C’est un record, quand une aulacodine met bas plus de six (06) aulacodeaux. Dans la théorie en effet, la portée de mise bas pour une femelle aulacode est estimée entre quatre (04) et douze (12) ; la moyenne étant donc de six (06) aulacodeaux.

Le Centre Songhaï compte également depuis peu, parmi ses 353 sujets aulacodes, des femelles de cette trempe. Il y a quelques semaines en effet, une aulacodine a mis bas 10 aulacodeaux, après cinq mois trois semaines de gestation. L’opération aura duré environ une heure avec les temps de repos de l’animal, entre deux processus. Pour aboutir à ce résultat, les aulacodines ont bénéficié de beaucoup d’attention et de soins : une alimentation régulière et une bonne hygiène de leur milieu de vie, même s’ils sont des animaux rustiques, précise Rigobert Allogou, le responsable de cette section. Mais l’alimentation en a étéégalement pour beaucoup dans la réalisation de cette prouesse.

Le pénicétum qu’ils apprécient particulièrement, un type de fourrage en forme de canne-à-sucre, leur est servi en abondance, en plus d’un complément alimentaire spécial élaboré Songhaï pour l’engraissement des aulacodes.

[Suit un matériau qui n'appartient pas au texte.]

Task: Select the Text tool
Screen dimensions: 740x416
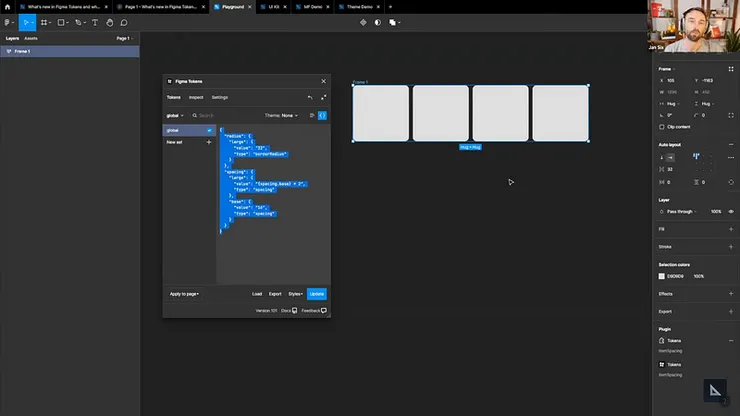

Ce qui fait qu’à quatre (04) mois d’âge, les sujets atteignent déjà au minimum 2,5 kilogrammes de poids et sont prêts pour la vente. Autre détail non moins négligeable, noté par l’animateur dans son expérience, c’est l’administration régulière d’une dose d’EMAS – une solution activée de micro-organismes efficaces – aux animaux. Périodiquement une petite quantité du liquide est versée dans l’eau de boisson des aulacodes. Cela a contribué énormément au maintien en bonne santé des sujets, confie Rigobert Allogou.